No. 13-1 at 20; Tr. at 1015. This reasonably indicates that the
ALJ viewed the second hearing as continuation of the first.
Further, it would be unusual for an ALJ to ask just one question
and then conclude the meeting, especially when Douglas knew the
ALJ had posed four hypotheticals at the 2011 hearing. Douglas
should have realized that the ALJ was not proceeding as if the
slate had been wiped clean.
In addition to sufficient notice, Douglas had sufficient
opportunity to cross-examine the VE. At the 2011 hearing,
Douglas had every opportunity to cross-examine the VE on his 34 opinions, particularly his opinions on past relevant work. The
record reveals no questions. Tr. at 60-61, 65. Likewise,
Douglas could have asked the VE at the 2014 hearing about his
opinions on matters testified to at the prior hearing. Again,
the record reveals no such questions.
Where there has been no change in RFC, courts have not
required the ALJ to provide an opportunity to cross-examine the
prior VE. See, e.g., McKnight v.
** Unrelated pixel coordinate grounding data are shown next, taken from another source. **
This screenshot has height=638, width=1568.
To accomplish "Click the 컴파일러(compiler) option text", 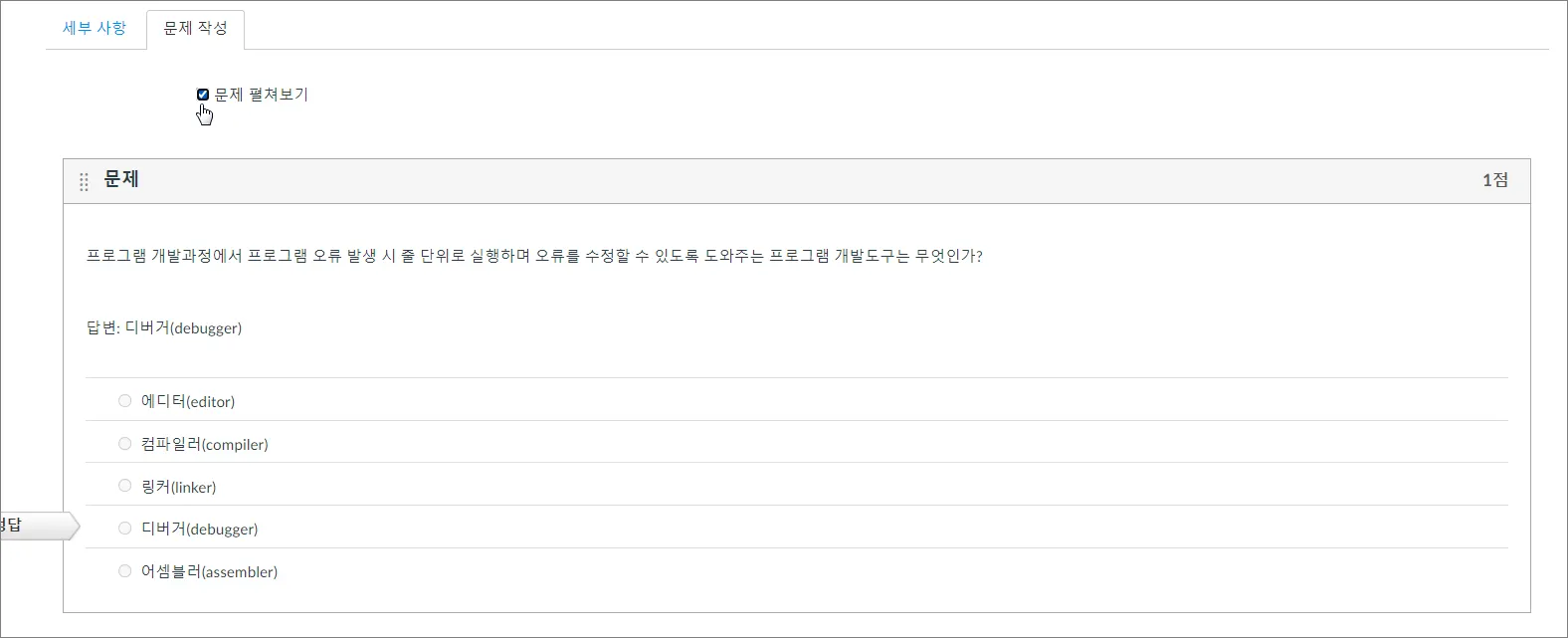I will pyautogui.click(x=205, y=444).
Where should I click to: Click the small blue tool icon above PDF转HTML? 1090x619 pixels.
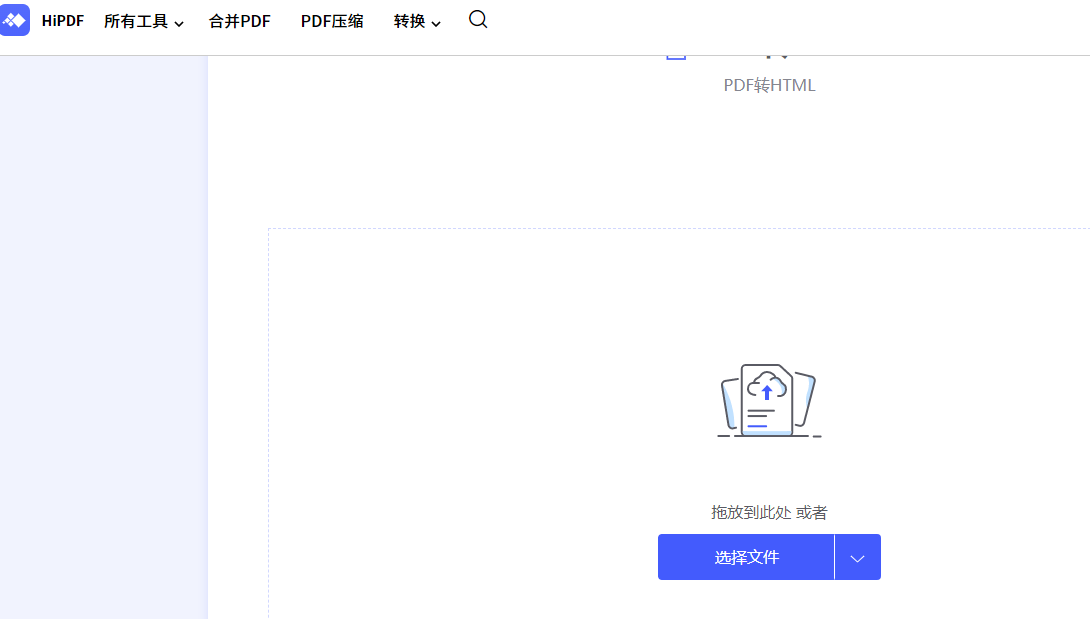676,50
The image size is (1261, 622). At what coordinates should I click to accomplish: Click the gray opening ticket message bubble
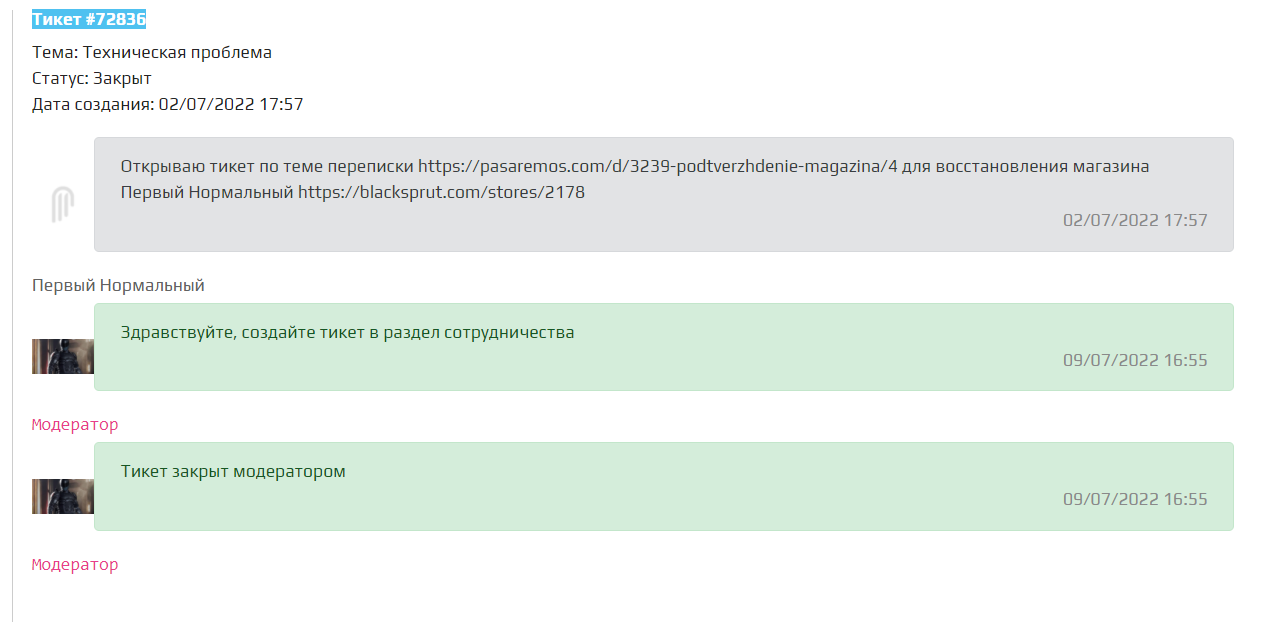pyautogui.click(x=664, y=194)
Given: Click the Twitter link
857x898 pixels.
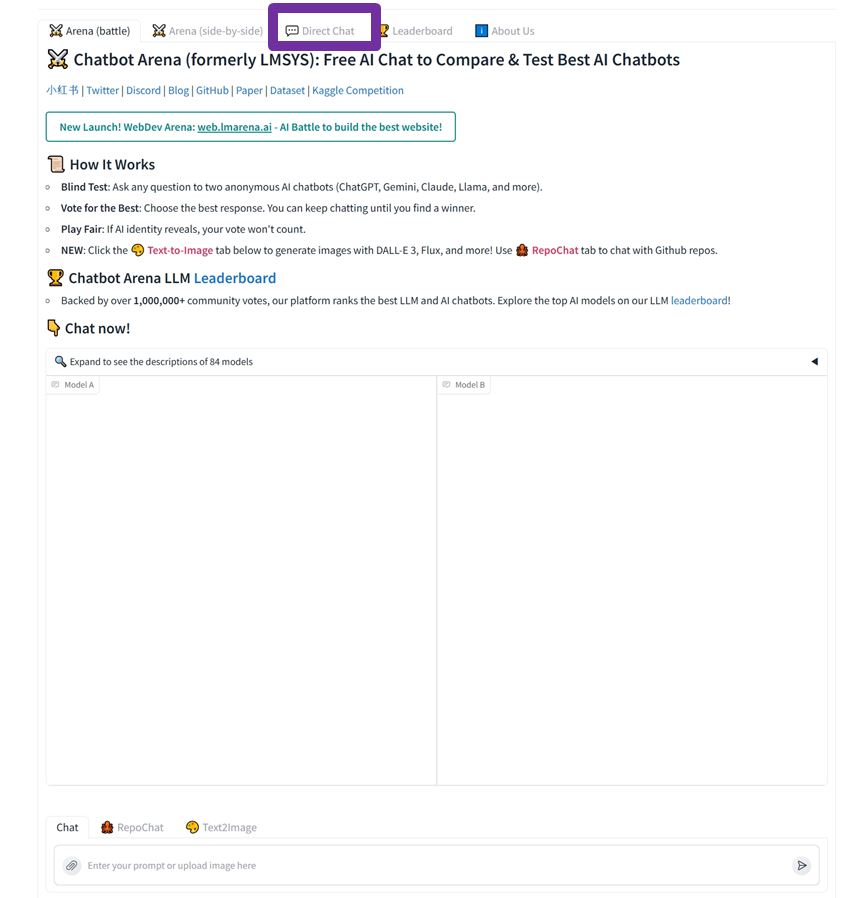Looking at the screenshot, I should click(x=103, y=90).
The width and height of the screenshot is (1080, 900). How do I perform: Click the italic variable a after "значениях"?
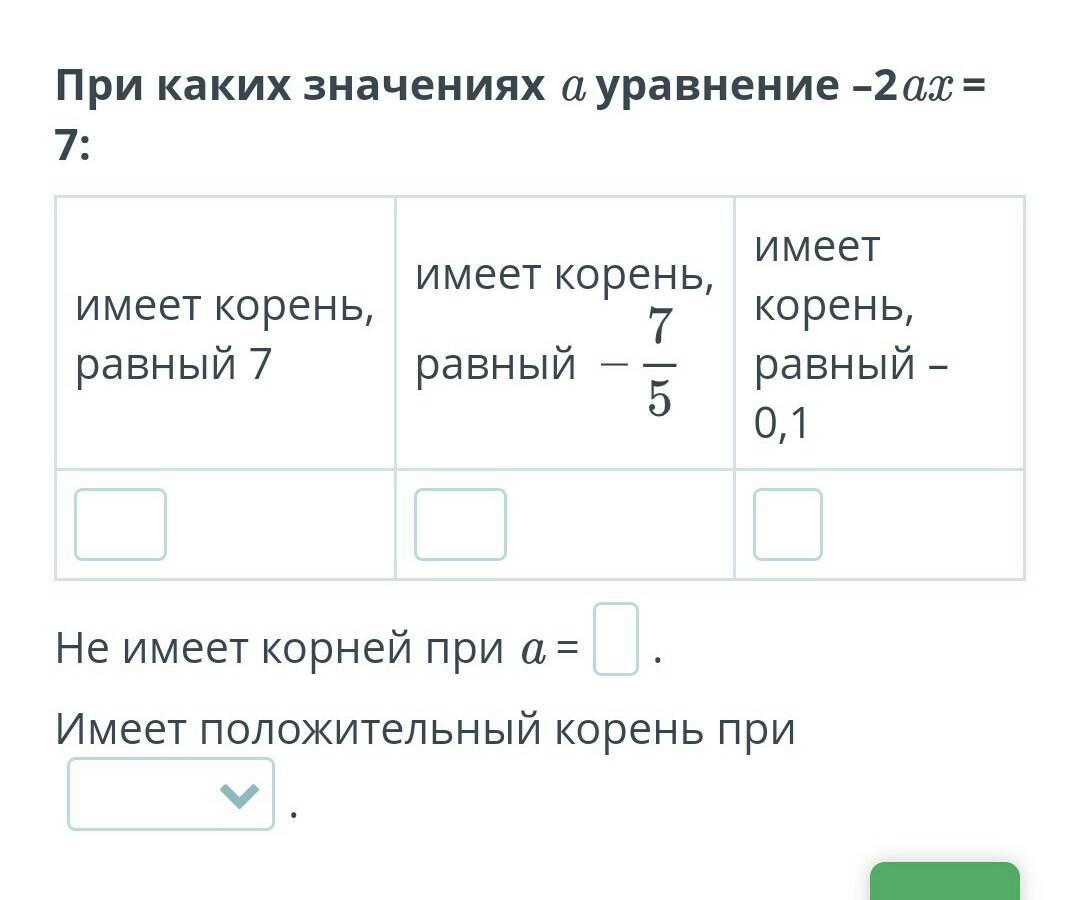[572, 90]
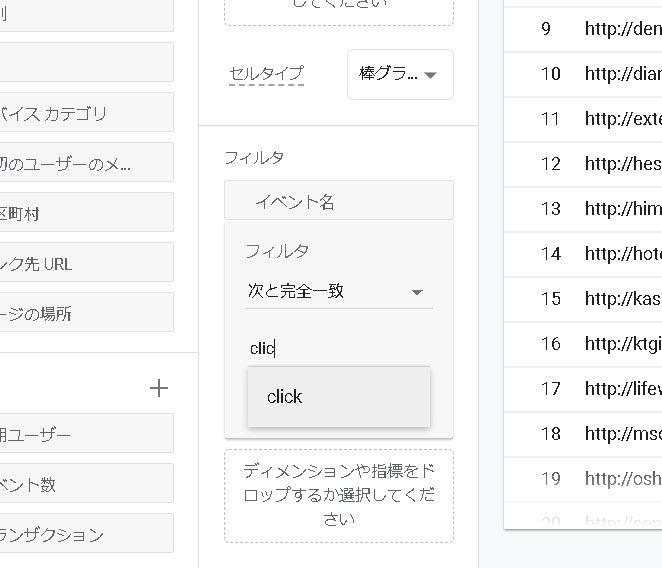
Task: Select the 期ユーザー metric
Action: point(85,435)
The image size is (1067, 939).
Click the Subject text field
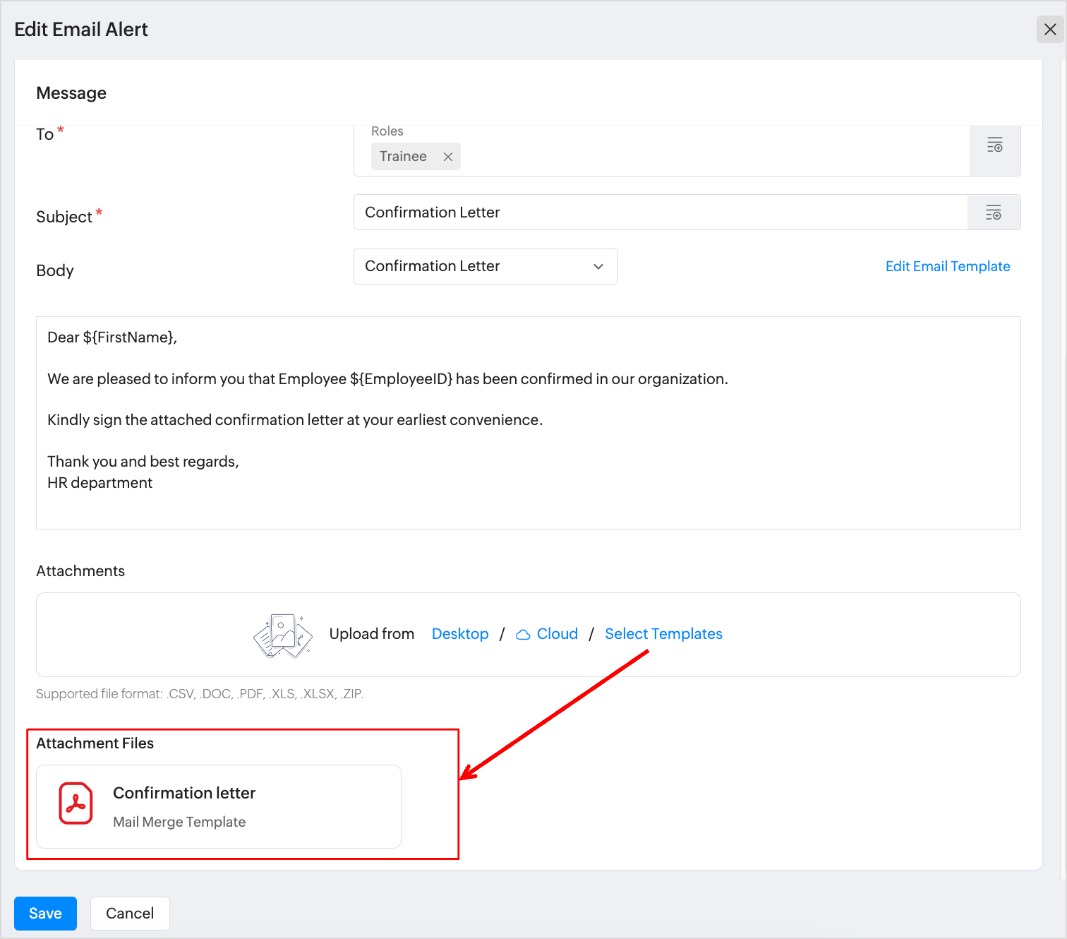(660, 212)
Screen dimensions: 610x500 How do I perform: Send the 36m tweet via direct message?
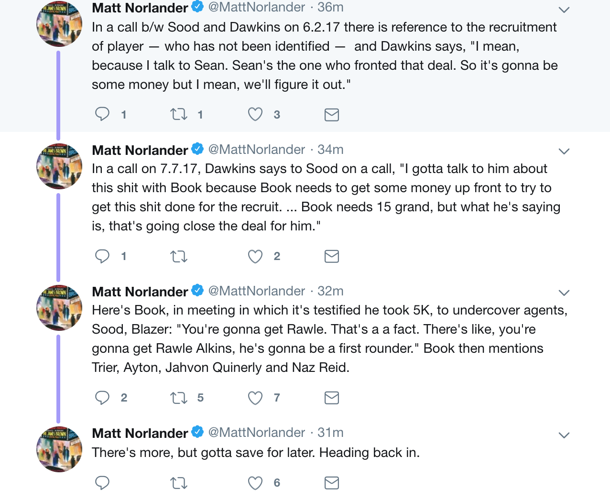pos(332,114)
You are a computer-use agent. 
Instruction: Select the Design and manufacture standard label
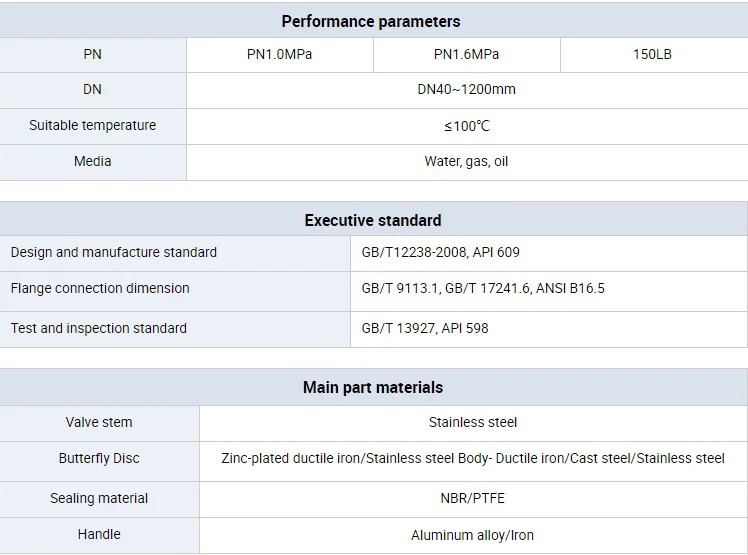coord(114,252)
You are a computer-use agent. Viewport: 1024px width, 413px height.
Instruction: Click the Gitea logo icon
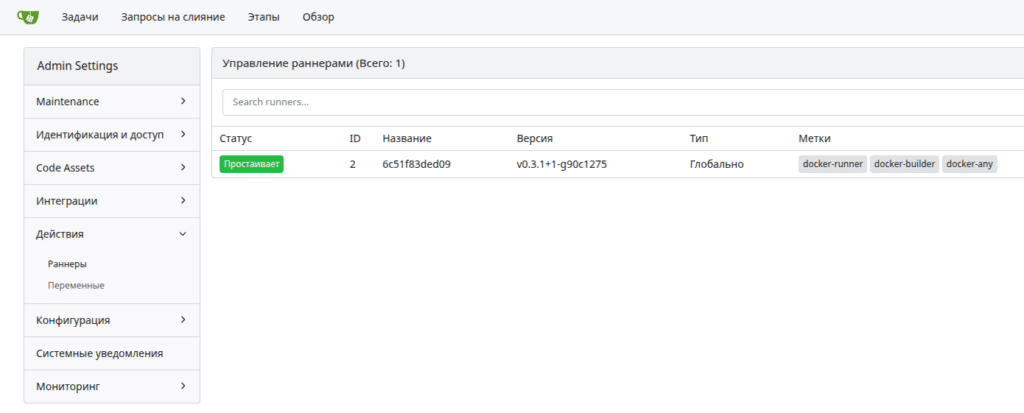(28, 16)
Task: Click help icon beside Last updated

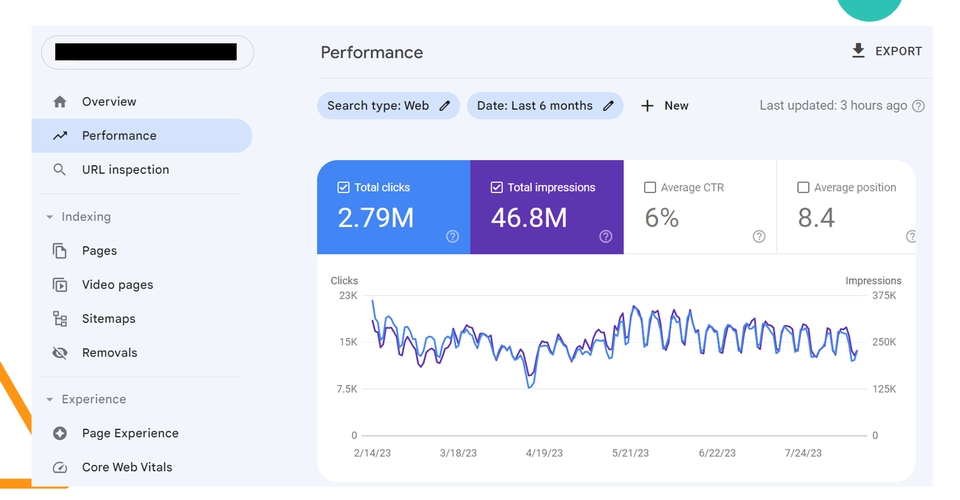Action: click(x=918, y=106)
Astrue, 340 F. App'x 176, 181
(5th Cir. 2009) (unpublished) (“Since the ALJ did not change his
RFC assessment after remand, the ALJ's failure to initiate new
hearings or submit the vocational expert to renewed cross-
examination is not prejudicial because the vocational expert's
interrogatories had been entered into the record without
objection from the claimant.”); Wisniewski v. Comm'r of Soc.
Sec., 210 F. App'x 177, 180 (3d Cir. 2006) (unpublished)(where
there is no change in circumstances, “the administrative law
judge could properly rely a second time on the testimony of the
vocational expert”); see also Savat v. Astrue, No. CIV. A. 07-
1752, 2009 WL 580429, at *6 n.10 (W.D. La. Mar. 5, 2009) (“VE
testimony from a prior hearing may properly support the
Commissioner's decision when, as here, the claimant had an
opportunity to cross-examine the expert.”). The change in RFC
on remand in this case was slight and does not entitle Douglas 35 to cross-examine the VE who testified at her first hearing.
Compare Tr. at 1010 with Tr. at 30.
Last, fairness does not require further cross-examination.
Douglas had two opportunities to cross-examine, and one
opportunity to raise this issue with ALJ. If anything, fairness
counsels against granting additional opportunities where
previous opportunities went unused.
IV. CONCLUSION
For the foregoing reasons, I grant the Commissioner’s
motion to affirm (Doc. No. 13) and deny Douglas’s motion to
reverse (Doc. No. 10). The clerk is directed to enter judgment
accordingly and close the case.
SO ORDERED.
/s/Paul Barbadoro Paul Barbadoro United States District Judge
September 30, 2016
cc: Laurie Smith Young, Esq. Michael T. McCormack, Esq.